Macropinocytosis is an actin-dependent process initiated from surface membrane ruffles. In macropinocytosis, large endocytic vacuoles called macropinosomes mediate the non-selective uptake of macromolecules such as solute molecules, nutrients, and antigens. All animal cells take up extracellular fluid and substances through macropinocytosis which represents a portal of cell entry exploited by a range of pathogens.
The Filoviridae family includes highly infectious and pathogenic Ebolaviruses and Marburgviruses, and a recently identified member Lloviu. Since the first reported outbreak in 1976, each successive decade has seen an increase in recurrence of Filovirus outbreaks, incidences as well as number of infected people. Filoviridae are non-segmented, negative sense single stranded RNA viruses. Both Ebolaviruses and Marburgviruses are highly contagious and based on known outbreaks, average case fatality rates range from 42%-90%. According to WHO, the recent Ebola virus outbreak has resulted in more than 28,000 infections and more than 11,000 deaths.
Filovirus entry into cells is dependent on the single viral glycoprotein (GP). Though GPs of Ebolaviruses and Marburgviruses are quite distinct from each other, their entry mechanisms share common traits, offering potential broad-spectrum anti-Filoviral targets. Filoviral GP binds receptors; virus is internalized through macropinocytosis and trafficked through endosomes, which is dependent on the calcium channel, TPC2. During trafficking the virus is exposed to an increasingly acidic environment in which proteases are activated and cleave the GP, allowing interaction with NPC1, a key protein found in endosomes.
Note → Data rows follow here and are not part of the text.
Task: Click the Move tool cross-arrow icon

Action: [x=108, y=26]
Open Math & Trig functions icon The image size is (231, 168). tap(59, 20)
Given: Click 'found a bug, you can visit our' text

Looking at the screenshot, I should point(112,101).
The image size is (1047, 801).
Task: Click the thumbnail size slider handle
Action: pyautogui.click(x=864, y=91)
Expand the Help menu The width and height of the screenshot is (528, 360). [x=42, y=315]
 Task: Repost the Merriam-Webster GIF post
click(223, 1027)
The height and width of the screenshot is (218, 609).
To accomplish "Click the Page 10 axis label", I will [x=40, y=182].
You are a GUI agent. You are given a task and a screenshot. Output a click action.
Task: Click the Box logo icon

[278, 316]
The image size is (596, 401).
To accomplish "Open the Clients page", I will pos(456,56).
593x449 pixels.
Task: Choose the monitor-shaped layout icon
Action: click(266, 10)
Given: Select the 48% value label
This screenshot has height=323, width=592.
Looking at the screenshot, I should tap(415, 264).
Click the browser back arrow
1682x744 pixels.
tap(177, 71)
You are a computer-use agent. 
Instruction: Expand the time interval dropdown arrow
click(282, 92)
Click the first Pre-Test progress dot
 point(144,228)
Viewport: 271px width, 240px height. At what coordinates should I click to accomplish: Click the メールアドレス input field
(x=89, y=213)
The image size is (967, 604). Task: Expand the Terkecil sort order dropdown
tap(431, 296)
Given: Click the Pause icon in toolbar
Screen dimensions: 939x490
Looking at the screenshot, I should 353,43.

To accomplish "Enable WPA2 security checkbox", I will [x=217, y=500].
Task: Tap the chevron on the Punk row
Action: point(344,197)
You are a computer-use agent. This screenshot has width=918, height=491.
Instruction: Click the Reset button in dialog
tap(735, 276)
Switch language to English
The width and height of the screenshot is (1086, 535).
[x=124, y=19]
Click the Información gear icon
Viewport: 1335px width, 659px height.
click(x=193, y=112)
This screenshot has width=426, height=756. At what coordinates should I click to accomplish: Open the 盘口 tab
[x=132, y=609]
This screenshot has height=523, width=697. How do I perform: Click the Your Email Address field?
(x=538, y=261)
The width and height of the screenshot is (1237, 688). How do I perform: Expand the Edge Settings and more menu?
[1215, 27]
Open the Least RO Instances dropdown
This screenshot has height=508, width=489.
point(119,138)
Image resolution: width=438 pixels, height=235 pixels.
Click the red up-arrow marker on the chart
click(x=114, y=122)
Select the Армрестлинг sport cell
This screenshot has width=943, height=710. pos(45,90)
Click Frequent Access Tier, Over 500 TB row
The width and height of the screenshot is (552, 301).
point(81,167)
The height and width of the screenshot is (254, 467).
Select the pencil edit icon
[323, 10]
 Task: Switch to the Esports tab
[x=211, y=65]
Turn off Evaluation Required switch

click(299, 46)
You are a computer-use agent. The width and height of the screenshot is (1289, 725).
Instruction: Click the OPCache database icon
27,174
Several therapeutic candidates are currently undergoing clinical trials. Many of these drugs and therapies target only the current outbreak strain of Ebolavirus (previously named Zaire Ebolavirus) and closely related strains. However, there is still a need to be able to treat disease caused by other species of Ebola and Marburg viruses. Though Ebolaviruses and Marburgviruses are quite distinct from each other, they still share common traits that when inhibited by a small molecule may be useful as a broad-spectrum anti-filoviral agent.
Developing small molecules into drugs is inefficient with only 1 in 100,000 hits from a screen making it to the clinic. Large screens increase chances of eventually identifying active and specific small molecules that can be used as drugs. However, this work is hampered by the dangerous nature of Filoviruses, requiring high containment laboratories for all work. Instead, much of the recent progress in identifying anti-Filoviral compounds has been made by testing small libraries of clinically approved medications for other indications or other virus types. Identifying and developing specific and potent anti-Filoviral agents continues to be very challenging.